[Data entries]
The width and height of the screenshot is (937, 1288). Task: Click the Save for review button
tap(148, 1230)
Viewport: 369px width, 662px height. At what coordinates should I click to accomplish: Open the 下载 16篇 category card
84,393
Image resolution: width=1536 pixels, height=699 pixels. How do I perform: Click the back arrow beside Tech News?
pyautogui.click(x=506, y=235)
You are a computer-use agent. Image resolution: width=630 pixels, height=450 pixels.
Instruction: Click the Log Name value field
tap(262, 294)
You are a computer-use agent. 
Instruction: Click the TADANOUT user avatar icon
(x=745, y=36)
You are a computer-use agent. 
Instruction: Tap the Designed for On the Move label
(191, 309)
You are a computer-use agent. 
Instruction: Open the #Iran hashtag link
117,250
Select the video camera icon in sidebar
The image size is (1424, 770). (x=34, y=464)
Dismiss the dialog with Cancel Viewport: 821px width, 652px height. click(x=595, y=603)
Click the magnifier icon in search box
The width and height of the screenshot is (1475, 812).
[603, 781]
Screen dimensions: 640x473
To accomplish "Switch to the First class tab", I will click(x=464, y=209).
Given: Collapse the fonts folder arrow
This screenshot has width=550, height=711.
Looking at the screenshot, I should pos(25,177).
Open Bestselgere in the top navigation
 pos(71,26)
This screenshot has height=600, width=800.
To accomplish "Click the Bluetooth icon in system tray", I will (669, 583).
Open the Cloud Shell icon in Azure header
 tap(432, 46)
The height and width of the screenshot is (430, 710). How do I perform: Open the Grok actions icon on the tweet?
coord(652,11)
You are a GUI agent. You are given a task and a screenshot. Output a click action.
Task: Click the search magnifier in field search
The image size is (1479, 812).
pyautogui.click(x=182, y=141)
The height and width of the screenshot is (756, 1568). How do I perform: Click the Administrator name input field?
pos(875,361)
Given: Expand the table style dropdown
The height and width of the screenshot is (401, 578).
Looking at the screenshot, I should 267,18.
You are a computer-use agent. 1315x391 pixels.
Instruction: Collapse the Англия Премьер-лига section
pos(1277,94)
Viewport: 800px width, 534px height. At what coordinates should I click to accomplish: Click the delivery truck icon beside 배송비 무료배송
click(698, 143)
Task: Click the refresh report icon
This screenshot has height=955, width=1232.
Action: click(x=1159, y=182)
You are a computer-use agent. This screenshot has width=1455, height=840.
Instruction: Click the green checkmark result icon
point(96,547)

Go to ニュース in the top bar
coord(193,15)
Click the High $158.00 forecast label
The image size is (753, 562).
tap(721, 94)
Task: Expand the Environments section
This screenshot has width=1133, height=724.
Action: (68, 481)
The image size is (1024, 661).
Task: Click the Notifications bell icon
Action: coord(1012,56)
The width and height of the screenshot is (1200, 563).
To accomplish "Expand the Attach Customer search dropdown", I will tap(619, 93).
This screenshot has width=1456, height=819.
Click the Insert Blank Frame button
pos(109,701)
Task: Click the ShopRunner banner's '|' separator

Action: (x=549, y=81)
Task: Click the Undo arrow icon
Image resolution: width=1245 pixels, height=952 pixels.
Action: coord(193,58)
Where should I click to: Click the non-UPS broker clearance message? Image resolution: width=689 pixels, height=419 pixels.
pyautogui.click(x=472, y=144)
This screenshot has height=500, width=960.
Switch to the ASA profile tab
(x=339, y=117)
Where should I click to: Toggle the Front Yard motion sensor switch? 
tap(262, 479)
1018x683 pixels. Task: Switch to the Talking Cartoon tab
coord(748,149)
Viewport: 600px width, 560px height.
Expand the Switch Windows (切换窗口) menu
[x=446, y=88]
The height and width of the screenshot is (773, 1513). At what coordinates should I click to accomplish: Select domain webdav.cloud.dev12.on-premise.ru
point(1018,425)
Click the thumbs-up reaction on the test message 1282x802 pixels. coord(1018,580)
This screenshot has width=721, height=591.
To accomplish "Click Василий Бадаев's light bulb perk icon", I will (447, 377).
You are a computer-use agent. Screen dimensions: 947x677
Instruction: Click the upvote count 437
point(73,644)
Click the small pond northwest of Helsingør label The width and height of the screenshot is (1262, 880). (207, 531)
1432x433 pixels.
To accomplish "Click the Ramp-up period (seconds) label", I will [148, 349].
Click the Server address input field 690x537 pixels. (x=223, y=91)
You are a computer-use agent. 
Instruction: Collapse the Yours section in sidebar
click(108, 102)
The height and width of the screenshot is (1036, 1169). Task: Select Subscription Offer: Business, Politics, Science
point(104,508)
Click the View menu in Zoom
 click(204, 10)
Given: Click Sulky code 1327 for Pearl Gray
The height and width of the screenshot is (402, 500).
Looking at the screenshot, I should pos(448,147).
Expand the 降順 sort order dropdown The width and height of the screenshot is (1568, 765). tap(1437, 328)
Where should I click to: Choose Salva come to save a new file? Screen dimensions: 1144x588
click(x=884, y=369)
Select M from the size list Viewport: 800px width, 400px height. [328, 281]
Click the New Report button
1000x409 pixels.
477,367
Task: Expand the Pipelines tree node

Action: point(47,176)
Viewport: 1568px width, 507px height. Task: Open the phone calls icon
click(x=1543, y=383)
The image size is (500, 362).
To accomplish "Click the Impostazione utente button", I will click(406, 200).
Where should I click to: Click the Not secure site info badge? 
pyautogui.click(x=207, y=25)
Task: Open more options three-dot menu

▸ TASK DETAILS
Among the lines above, return those that hold the word "will".

▸ RESPONSE BELOW
To accomplish "Switch to the First class tab", I will click(x=464, y=209).
To accomplish "Click the Bluetooth icon in system tray", I will (669, 583).
To accomplish "Expand the Attach Customer search dropdown", I will tap(619, 93).
To accomplish "Click Василий Бадаев's light bulb perk icon", I will (447, 377).
To accomplish "Click the Ramp-up period (seconds) label", I will [148, 349].
To accomplish "Click the Impostazione utente button", I will click(406, 200).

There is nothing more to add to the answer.